* **What you should do**
Please rewrite only the lines from the line with "Screen dimensions: 2562x958" to the line with "point(199,293)", substituting "Screen resolution" for "Image resolution" and leaving everything else unchanged.

-- START OF Extracted entries --

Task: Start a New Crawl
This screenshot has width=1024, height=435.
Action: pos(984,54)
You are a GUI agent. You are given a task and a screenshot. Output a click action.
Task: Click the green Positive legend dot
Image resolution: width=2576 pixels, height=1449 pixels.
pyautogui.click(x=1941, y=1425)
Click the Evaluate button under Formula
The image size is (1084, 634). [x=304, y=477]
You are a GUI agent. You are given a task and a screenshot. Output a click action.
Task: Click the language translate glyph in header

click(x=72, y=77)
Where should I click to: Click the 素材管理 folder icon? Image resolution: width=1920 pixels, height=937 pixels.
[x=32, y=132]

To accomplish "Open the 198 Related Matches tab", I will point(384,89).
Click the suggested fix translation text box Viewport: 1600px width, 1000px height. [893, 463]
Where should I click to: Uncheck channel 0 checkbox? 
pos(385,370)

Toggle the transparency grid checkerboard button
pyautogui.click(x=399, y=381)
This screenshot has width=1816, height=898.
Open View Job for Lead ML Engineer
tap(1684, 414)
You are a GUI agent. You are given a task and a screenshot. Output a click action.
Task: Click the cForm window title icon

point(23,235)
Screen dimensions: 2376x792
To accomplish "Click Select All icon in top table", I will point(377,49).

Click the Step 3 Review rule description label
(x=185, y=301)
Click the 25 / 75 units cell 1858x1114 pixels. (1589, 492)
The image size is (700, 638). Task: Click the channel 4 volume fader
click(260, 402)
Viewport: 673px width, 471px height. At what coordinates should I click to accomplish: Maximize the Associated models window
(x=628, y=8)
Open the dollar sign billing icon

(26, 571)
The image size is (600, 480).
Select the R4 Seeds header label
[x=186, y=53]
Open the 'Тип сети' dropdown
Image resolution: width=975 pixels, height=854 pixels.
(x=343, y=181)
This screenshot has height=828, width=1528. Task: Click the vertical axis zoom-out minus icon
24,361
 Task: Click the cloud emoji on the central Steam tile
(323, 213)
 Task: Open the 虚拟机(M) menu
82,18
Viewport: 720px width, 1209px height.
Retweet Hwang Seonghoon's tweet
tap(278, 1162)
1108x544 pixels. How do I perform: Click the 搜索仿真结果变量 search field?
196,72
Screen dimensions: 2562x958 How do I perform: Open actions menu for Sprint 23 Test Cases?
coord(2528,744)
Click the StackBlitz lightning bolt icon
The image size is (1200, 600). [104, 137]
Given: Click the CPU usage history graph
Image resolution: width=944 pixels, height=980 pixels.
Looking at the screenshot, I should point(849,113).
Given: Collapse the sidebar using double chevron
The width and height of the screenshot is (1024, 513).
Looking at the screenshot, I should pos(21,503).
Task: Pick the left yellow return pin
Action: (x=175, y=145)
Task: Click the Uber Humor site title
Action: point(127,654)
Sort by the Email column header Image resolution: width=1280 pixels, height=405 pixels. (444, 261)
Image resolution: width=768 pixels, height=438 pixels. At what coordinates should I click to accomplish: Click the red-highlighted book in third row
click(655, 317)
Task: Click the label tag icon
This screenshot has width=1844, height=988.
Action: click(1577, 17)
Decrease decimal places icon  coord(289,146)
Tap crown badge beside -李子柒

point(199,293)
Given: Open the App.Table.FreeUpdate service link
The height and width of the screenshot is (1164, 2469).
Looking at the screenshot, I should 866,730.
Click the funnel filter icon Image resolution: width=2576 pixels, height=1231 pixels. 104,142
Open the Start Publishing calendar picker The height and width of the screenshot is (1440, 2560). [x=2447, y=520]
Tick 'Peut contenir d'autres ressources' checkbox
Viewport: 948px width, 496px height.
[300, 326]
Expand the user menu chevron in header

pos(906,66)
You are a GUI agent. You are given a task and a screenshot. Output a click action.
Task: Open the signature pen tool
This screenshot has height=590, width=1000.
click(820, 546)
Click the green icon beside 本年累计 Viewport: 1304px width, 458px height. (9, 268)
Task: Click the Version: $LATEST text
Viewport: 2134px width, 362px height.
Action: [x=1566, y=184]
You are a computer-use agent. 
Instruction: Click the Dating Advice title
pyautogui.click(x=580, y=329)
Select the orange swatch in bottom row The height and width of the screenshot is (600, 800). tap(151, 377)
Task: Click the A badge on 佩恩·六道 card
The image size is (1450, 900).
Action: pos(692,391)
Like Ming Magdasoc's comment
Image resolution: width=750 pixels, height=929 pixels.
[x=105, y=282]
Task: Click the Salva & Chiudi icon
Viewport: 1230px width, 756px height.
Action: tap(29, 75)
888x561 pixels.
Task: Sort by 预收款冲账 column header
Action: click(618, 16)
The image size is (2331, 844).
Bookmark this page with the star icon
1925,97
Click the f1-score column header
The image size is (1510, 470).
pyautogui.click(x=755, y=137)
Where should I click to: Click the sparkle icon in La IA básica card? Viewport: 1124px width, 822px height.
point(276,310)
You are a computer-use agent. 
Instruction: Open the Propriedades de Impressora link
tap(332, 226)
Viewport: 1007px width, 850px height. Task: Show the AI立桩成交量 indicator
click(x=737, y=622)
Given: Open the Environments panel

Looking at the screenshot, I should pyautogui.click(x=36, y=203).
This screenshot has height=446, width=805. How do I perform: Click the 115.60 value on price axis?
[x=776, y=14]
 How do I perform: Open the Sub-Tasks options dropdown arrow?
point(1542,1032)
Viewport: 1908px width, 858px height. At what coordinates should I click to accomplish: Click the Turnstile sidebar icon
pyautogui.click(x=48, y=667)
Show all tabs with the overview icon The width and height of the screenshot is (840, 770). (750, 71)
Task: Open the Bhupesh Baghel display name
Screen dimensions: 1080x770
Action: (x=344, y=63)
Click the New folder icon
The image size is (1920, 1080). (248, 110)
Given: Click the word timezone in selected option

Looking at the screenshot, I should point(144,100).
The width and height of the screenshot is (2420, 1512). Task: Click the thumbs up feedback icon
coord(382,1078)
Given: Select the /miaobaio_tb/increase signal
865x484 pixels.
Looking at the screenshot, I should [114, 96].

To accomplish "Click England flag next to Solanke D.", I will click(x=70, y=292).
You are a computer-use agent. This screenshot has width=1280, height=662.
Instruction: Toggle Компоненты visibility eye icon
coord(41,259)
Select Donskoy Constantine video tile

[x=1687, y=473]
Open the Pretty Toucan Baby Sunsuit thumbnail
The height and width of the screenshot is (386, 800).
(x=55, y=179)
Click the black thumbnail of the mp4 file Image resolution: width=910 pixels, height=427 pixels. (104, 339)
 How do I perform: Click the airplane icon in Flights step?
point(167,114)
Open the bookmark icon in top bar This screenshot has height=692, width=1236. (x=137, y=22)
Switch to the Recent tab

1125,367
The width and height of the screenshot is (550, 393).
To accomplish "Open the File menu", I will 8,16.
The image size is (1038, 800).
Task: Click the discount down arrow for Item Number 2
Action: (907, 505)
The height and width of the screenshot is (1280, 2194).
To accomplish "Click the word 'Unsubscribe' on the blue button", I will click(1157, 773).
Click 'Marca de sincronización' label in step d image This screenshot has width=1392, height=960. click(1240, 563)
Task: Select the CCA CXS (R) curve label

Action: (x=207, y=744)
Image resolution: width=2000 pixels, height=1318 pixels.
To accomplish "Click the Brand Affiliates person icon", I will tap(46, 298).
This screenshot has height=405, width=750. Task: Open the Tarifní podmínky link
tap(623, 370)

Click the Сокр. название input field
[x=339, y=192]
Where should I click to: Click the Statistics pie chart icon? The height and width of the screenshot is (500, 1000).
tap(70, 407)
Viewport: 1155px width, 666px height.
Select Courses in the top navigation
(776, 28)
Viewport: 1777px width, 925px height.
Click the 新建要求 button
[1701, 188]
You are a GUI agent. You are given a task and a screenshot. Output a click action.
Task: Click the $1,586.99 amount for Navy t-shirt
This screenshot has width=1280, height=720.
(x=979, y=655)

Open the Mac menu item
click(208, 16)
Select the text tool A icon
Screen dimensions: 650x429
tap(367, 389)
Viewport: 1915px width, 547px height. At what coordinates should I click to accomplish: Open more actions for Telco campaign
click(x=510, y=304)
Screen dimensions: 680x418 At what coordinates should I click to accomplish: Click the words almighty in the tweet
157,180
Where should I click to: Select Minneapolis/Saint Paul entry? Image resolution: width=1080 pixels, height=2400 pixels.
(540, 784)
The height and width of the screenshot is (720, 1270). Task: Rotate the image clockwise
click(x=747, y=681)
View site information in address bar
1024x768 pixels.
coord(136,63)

-- END OF Extracted entries --

* **Response for this exercise**
Screen dimensions: 2562x958 How do I perform: Open actions menu for Sprint 23 Test Cases?
coord(2528,744)
Click the StackBlitz lightning bolt icon
The image size is (1200, 600). [104, 137]
Given: Click the CPU usage history graph
Screen resolution: width=944 pixels, height=980 pixels.
Looking at the screenshot, I should point(849,113).
Given: Collapse the sidebar using double chevron
The width and height of the screenshot is (1024, 513).
Looking at the screenshot, I should pos(21,503).
Task: Pick the left yellow return pin
Action: (x=175, y=145)
Task: Click the Uber Humor site title
Action: point(127,654)
Sort by the Email column header Screen resolution: width=1280 pixels, height=405 pixels. (444, 261)
Screen resolution: width=768 pixels, height=438 pixels. At what coordinates should I click to accomplish: Click the red-highlighted book in third row
click(655, 317)
Task: Click the label tag icon
This screenshot has width=1844, height=988.
Action: click(1577, 17)
Decrease decimal places icon  coord(289,146)
Tap crown badge beside -李子柒

point(199,293)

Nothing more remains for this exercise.